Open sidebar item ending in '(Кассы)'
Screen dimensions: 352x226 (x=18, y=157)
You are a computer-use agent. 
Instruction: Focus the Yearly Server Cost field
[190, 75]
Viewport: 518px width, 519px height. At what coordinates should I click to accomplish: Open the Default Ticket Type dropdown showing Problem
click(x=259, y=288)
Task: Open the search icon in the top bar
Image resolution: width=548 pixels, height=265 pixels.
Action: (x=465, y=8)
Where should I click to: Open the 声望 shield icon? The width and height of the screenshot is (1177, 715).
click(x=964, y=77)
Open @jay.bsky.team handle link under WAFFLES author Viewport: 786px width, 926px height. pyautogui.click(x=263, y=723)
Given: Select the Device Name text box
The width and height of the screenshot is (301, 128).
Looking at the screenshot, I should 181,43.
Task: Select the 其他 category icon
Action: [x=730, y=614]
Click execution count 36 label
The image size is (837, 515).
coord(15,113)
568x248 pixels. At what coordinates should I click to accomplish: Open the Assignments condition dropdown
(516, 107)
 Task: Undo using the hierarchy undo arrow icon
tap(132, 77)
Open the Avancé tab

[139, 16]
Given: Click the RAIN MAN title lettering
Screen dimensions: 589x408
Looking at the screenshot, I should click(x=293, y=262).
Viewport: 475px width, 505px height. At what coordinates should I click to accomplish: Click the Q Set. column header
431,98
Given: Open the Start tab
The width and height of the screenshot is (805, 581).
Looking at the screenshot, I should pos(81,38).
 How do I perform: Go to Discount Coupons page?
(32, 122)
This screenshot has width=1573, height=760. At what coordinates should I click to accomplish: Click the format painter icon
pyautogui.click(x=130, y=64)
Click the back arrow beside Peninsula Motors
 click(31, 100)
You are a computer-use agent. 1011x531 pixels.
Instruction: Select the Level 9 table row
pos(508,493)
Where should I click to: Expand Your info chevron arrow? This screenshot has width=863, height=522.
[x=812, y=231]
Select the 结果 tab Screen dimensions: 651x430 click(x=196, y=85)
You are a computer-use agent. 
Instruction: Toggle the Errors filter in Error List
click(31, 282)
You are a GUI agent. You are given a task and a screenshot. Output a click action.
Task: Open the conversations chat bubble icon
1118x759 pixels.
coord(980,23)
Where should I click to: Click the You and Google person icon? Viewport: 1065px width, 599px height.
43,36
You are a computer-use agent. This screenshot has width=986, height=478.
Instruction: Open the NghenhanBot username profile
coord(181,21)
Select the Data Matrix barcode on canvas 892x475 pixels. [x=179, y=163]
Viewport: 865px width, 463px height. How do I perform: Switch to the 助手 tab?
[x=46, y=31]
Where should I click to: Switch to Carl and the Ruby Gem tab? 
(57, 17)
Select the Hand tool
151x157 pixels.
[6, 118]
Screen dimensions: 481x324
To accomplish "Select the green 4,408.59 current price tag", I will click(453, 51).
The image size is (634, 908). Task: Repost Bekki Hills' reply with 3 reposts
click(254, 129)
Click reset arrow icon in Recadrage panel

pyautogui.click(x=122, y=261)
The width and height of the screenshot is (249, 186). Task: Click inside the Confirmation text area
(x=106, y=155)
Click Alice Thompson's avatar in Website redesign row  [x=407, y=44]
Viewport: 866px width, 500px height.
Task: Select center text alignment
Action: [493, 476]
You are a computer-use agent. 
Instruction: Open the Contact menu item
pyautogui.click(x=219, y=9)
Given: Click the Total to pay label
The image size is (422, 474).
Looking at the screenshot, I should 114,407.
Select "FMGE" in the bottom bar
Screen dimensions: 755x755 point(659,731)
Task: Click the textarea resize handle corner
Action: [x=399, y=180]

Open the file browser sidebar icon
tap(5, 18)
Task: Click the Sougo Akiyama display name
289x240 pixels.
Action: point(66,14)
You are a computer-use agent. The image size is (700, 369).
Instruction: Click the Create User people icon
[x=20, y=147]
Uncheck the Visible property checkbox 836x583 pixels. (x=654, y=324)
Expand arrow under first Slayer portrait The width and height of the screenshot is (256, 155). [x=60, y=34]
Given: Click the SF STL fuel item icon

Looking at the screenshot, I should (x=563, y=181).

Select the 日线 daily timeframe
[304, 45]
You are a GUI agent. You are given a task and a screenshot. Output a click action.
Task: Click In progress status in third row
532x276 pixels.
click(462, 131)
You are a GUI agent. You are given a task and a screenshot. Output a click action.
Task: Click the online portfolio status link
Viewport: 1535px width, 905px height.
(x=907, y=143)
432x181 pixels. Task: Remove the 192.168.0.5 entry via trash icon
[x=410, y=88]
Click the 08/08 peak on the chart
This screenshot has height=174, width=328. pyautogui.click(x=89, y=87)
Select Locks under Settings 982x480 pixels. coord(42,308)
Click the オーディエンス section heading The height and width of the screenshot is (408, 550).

• **EXERCISE PROMPT**
Lines from the one with "432x181 pixels. Task: Remove" through the final line of the listing above should be duplicated word for word, and nothing else included.

• **RESPONSE FOR THIS EXERCISE**
432x181 pixels. Task: Remove the 192.168.0.5 entry via trash icon
[x=410, y=88]
Click the 08/08 peak on the chart
This screenshot has height=174, width=328. pyautogui.click(x=89, y=87)
Select Locks under Settings 982x480 pixels. coord(42,308)
Click the オーディエンス section heading The height and width of the screenshot is (408, 550).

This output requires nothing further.